CRISPR Screen Metadata
CRISPR Screen Metadata
Many of the manually curated fields in ORCS use controlled vocabularies developed by curators after a survey of the literature. These vocabularies are provided below.
| Field Name | Description |
|---|---|
| Screen Name | Each screen is assigned a number followed by the PubMed ID (e.g. 1-PMID26627737) to ensure publications with multiple screens have a unique identifier for each individual screen. |
| Organism | Controlled vocabulary found here. |
| Screen Rationale | A free text field to succinctly describe the purpose of the screen in order to provide additional context for the significance of hits. Common rationales include “Cell essential genes” or “Increased drug resistance” but allow the freedom for added specificity when needed such as “Tumor response to drug treatment”. |
| Experimental Setup | Controlled vocabulary based on survey of the data. Can be easily modified to accommodate new screen types that may be developed. |
| Duration | Controlled vocabulary of hours, days or doublings. |
| Condition Name/Condition Dosage | Ontology IDs are added for various conditions: drug/chemical (ChEBI ID), protein ligand (UniProt ID), virus or bacteria (Taxon ID), mutation (relevant gene ID). If a condition does not have an applicable ID, such as a toxin or relevant culture condition the ID field is left blank.

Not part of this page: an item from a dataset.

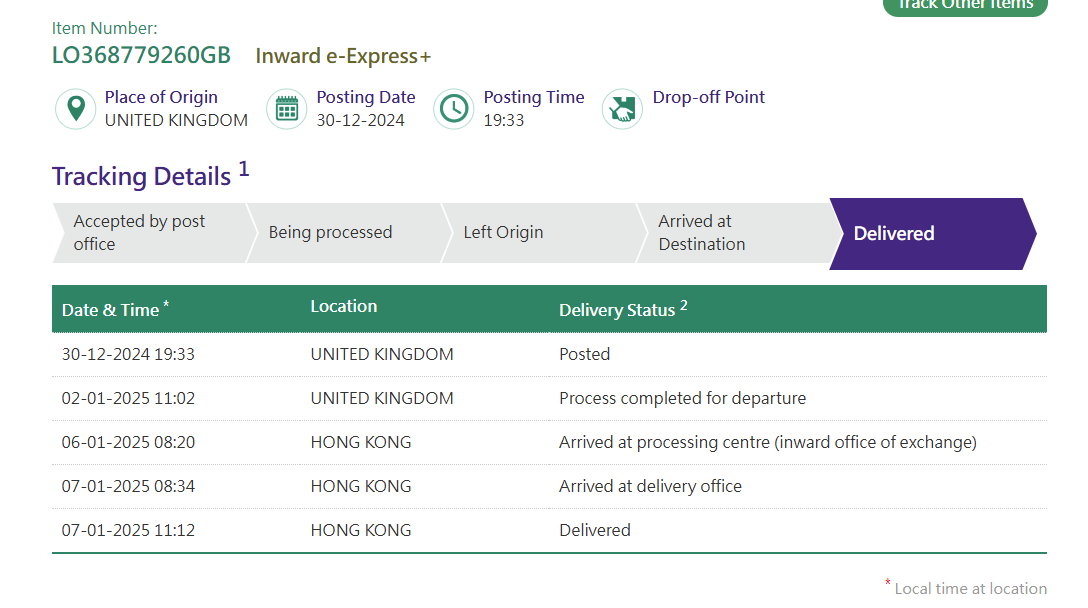Click the Delivery Status column header

coord(617,310)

Currently if multiple conditions need to be specified for a screen (usually a mutation in addition to another condition) they can be separated using a pipe character. For the dosage there is a numeric field with an associated controlled vocabulary for units. A list of ontology terms currently in use in ORCS can be found here. |
| MOI | Optional (Multiplicity of Infection) should be entered if provided in the publication. |
| CRISPR Library Name/Type | Controlled vocabulary terms generated by survey of the literature. Can easily be modified as new libraries are developed. Accession IDs associated when possible. |
| Screen Format | Controlled vocabulary terms generated by survey of the literature. Can easily be modified as new screen formats are developed. |
| Enzyme | Controlled vocabulary terms generated by survey of the literature. Can easily be modified as new enzymes such as Base Editors are developed. |
| Cell Line/Type | Ontology terms from BTO (first choice), EFO (second choice) or CLO (third choice).Additional guidelines for this curation can be found here. |
| Phenotype | Ontology terms from APO, CMPO or Controlled Vocabulary as needed. Terms currently in use in ORCS can be found here. |
| Analysis Method | Controlled vocabulary terms generated by survey of the literature. Can easily be modified as new analysis methods are developed. |
| Significance Threshold | When a significance threshold is given in a paper, it can be applied to any score column for a screen and even to multiple score columns based on the analysis method. If only a list of significant hits was published, then all of the gene hits are uploaded as “all significant”. Alternatively, if a yes/no hit value was used to identify gene hits in a paper, then the genes can be uploaded by specifying they're hit status using a boolean column. |